Stored data
========================

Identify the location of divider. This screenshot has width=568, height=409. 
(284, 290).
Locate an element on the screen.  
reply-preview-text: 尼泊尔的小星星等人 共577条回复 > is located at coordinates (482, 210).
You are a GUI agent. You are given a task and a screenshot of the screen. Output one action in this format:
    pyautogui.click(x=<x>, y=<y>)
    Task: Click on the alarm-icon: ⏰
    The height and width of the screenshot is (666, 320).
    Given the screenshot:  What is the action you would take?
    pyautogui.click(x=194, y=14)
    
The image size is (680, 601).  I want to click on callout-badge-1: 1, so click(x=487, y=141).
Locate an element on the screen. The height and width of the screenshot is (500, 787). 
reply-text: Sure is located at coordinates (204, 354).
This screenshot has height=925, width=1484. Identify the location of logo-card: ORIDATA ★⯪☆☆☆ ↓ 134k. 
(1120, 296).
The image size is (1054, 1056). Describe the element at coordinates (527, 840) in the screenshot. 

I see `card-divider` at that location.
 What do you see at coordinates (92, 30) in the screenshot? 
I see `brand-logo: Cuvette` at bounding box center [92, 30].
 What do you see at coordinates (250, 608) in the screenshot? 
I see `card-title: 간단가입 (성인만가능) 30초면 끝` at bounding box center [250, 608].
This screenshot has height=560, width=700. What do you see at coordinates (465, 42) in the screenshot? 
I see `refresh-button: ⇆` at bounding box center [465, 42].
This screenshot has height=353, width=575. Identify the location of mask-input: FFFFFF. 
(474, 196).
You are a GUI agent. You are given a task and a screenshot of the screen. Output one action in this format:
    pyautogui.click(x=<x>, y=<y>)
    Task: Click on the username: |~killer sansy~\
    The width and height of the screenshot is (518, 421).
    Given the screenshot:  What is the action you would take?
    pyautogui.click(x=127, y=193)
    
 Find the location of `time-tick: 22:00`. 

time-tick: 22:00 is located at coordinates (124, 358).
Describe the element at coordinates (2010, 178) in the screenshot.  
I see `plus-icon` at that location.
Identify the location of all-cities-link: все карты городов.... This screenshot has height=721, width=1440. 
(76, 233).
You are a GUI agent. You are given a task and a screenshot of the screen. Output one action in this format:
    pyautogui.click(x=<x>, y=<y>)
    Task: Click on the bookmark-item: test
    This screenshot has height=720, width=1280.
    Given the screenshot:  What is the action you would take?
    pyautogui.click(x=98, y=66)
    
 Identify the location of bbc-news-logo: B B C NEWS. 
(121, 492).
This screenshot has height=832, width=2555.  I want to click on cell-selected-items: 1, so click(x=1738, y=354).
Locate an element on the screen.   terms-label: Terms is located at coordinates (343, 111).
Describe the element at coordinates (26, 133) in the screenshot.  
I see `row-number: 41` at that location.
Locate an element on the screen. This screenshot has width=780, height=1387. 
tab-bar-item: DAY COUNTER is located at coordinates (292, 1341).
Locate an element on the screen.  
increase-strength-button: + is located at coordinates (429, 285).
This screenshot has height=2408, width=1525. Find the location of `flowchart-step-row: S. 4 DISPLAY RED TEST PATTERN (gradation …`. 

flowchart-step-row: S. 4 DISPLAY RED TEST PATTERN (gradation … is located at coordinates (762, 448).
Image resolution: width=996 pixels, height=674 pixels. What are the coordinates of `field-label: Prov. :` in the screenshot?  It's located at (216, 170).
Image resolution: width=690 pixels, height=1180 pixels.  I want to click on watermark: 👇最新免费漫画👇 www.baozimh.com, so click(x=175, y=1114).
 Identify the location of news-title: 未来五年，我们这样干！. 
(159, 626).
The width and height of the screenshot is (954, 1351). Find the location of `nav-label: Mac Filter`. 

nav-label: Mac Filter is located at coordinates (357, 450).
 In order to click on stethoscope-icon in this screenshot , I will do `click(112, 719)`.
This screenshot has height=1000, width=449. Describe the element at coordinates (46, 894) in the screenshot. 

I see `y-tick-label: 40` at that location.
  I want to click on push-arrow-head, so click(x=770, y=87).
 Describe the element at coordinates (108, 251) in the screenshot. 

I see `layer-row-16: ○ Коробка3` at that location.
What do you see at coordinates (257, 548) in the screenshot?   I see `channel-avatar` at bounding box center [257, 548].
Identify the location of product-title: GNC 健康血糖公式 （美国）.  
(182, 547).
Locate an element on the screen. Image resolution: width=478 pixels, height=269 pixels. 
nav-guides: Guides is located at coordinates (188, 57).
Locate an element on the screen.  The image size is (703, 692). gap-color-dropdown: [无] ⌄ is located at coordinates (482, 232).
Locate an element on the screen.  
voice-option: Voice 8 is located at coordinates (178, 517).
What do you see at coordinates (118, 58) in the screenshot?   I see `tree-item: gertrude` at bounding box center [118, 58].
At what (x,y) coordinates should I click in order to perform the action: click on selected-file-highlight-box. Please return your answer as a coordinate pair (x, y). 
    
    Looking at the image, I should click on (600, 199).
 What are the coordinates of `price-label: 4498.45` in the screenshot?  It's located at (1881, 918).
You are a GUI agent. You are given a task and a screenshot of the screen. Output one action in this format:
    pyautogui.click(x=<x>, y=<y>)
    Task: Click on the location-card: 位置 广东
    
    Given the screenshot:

========================

The problem:
Put the lines of the listing into a Markdown table with the columns Row and Line text. Start at the line that contains "I want to click on push-arrow-head, so", end at the last line of the listing, and leave out blank lines.

Exercise solution:
| Row | Line text |
|---|---|
| 1 |   I want to click on push-arrow-head, so click(x=770, y=87). |
| 2 |  Describe the element at coordinates (108, 251) in the screenshot.  |
| 3 | I see `layer-row-16: ○ Коробка3` at that location. |
| 4 | What do you see at coordinates (257, 548) in the screenshot?   I see `channel-avatar` at bounding box center [257, 548]. |
| 5 | Identify the location of product-title: GNC 健康血糖公式 （美国）.   |
| 6 | (182, 547). |
| 7 | Locate an element on the screen. Image resolution: width=478 pixels, height=269 pixels.  |
| 8 | nav-guides: Guides is located at coordinates (188, 57). |
| 9 | Locate an element on the screen.  The image size is (703, 692). gap-color-dropdown: [无] ⌄ is located at coordinates (482, 232). |
| 10 | Locate an element on the screen.   |
| 11 | voice-option: Voice 8 is located at coordinates (178, 517). |
| 12 | What do you see at coordinates (118, 58) in the screenshot?   I see `tree-item: gertrude` at bounding box center [118, 58]. |
| 13 | At what (x,y) coordinates should I click in order to perform the action: click on selected-file-highlight-box. Please return your answer as a coordinate pair (x, y).  |
| 14 |     Looking at the image, I should click on (600, 199). |
| 15 |  What are the coordinates of `price-label: 4498.45` in the screenshot?  It's located at (1881, 918). |
| 16 | You are a GUI agent. You are given a task and a screenshot of the screen. Output one action in this format: |
| 17 |     pyautogui.click(x=<x>, y=<y>) |
| 18 |     Task: Click on the location-card: 位置 广东 |
| 19 |     Given the screenshot: |